**DATA SUPPLIED**.
>> Begin

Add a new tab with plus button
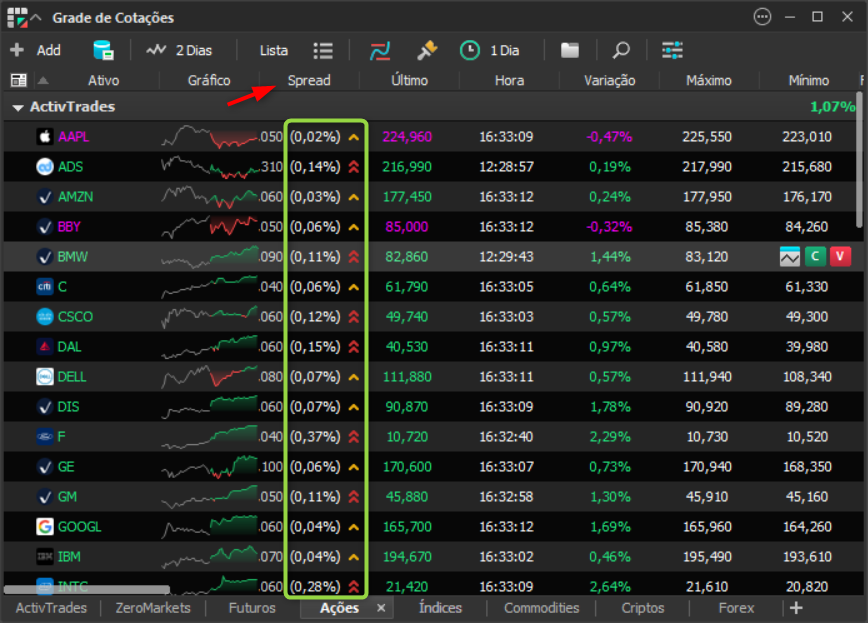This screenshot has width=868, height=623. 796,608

>> End
>> Begin

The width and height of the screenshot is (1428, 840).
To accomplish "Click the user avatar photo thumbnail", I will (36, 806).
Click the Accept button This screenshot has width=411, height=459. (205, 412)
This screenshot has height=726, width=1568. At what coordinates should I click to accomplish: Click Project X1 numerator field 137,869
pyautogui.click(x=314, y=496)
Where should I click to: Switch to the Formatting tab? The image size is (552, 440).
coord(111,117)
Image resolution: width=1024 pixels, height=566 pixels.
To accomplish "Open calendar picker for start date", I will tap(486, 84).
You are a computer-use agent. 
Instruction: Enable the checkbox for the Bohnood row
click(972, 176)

>> End
>> Begin

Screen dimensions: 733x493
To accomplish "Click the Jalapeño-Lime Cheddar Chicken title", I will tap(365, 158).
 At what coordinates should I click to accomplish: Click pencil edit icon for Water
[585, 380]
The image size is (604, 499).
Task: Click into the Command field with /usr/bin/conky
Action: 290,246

>> End

**DIRECTIVE**.
Please arrange the data starting with the line containing "Image resolution: width=1024" and going on through the line containing "click(972, 176)" as a two-column CSV with the header input,output. Give one row for each text-and-answer pair, putting the text under input and the answer under output, each in a single quoted field with line breaks replaced by spaces.

**THE RESULT**.
input,output
"Image resolution: width=1024 pixels, height=566 pixels. To accomplish ""Open calendar picker for start date"",","I will tap(486, 84)."
"You are a computer-use agent. Instruction: Enable the checkbox for the Bohnood row","click(972, 176)"